Search the records for "filter". Report every line where it occurs.
——
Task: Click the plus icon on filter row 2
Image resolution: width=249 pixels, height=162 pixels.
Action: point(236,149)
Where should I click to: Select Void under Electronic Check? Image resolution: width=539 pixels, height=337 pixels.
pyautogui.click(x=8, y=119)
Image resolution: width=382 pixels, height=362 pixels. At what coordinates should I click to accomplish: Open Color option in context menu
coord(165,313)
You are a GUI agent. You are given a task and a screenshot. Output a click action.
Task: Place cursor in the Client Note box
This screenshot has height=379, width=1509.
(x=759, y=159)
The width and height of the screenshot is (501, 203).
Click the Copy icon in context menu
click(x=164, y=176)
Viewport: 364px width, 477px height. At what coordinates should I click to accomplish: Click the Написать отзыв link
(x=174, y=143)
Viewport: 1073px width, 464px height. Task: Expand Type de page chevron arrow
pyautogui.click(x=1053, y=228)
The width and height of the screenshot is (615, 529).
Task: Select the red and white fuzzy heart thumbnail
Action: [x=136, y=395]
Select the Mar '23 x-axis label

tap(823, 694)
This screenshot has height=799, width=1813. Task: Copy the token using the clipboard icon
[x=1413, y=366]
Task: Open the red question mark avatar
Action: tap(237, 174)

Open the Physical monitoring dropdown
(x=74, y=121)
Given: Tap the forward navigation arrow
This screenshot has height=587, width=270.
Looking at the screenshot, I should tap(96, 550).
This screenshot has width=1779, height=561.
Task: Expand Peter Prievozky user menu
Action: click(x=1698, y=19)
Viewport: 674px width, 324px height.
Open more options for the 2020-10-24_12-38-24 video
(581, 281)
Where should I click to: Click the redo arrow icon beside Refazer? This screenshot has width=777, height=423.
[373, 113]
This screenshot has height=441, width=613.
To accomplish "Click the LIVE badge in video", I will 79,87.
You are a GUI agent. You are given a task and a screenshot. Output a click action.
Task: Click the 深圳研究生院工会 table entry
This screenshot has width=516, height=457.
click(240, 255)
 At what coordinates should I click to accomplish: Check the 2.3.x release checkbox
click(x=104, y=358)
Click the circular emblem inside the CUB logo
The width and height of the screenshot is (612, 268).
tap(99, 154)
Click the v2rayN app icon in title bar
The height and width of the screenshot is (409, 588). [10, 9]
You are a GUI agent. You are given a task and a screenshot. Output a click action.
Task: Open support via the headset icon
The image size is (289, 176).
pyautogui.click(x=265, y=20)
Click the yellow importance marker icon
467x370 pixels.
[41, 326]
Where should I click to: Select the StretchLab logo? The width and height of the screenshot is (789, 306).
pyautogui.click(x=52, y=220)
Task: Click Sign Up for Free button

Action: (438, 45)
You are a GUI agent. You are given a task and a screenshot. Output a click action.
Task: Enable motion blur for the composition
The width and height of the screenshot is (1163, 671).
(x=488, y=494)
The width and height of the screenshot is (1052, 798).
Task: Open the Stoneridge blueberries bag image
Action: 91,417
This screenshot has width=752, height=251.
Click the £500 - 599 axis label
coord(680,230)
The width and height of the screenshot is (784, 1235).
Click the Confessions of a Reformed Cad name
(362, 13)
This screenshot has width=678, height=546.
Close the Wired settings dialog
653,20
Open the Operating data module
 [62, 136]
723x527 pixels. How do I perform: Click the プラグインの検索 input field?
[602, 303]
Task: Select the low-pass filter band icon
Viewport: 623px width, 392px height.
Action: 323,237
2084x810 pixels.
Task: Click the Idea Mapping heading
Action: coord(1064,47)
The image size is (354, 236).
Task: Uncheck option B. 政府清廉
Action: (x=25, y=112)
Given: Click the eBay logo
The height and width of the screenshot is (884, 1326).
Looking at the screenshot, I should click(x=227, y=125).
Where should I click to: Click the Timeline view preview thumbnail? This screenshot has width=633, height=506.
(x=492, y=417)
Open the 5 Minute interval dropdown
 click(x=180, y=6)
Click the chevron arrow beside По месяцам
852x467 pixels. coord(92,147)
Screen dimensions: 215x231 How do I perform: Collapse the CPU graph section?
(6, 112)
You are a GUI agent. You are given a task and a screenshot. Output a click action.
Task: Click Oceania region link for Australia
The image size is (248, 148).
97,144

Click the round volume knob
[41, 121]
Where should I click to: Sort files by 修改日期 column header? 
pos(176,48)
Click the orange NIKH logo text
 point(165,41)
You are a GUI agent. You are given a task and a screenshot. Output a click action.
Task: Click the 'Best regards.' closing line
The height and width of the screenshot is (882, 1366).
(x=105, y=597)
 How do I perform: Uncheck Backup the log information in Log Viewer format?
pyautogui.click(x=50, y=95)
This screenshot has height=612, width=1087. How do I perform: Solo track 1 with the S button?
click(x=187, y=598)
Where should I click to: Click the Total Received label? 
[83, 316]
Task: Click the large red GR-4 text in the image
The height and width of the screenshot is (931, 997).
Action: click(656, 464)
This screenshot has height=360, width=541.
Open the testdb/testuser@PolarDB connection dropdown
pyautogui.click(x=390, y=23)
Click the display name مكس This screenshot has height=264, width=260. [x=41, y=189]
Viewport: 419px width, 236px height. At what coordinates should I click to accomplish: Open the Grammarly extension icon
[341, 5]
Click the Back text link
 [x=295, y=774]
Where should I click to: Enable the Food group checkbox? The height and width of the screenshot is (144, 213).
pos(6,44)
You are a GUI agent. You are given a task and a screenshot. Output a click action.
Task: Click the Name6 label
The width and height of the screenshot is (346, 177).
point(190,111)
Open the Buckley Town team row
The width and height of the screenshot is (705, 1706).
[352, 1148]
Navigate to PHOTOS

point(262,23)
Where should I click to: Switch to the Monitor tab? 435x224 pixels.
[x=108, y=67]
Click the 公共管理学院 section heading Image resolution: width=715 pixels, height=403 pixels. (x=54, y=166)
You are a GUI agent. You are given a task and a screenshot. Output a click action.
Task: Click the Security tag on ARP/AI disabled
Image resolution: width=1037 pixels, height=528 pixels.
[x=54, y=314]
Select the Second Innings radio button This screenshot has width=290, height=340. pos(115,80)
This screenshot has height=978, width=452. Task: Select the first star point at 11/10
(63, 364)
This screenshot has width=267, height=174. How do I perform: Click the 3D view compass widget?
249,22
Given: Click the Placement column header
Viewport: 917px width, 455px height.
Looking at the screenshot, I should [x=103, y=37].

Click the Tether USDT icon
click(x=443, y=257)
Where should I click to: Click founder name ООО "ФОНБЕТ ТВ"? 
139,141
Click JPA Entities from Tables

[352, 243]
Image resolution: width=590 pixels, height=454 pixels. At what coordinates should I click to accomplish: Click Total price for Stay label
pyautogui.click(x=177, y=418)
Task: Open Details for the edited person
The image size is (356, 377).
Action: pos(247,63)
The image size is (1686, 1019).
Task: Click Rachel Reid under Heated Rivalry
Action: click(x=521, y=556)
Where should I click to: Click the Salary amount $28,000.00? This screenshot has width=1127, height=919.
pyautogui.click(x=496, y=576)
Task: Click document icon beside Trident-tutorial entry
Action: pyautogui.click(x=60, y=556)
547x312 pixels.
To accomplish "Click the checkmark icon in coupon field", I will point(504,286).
——
> Answer to this exercise:
Task: Click the plus icon on filter row 2
Task: Select the low-pass filter band icon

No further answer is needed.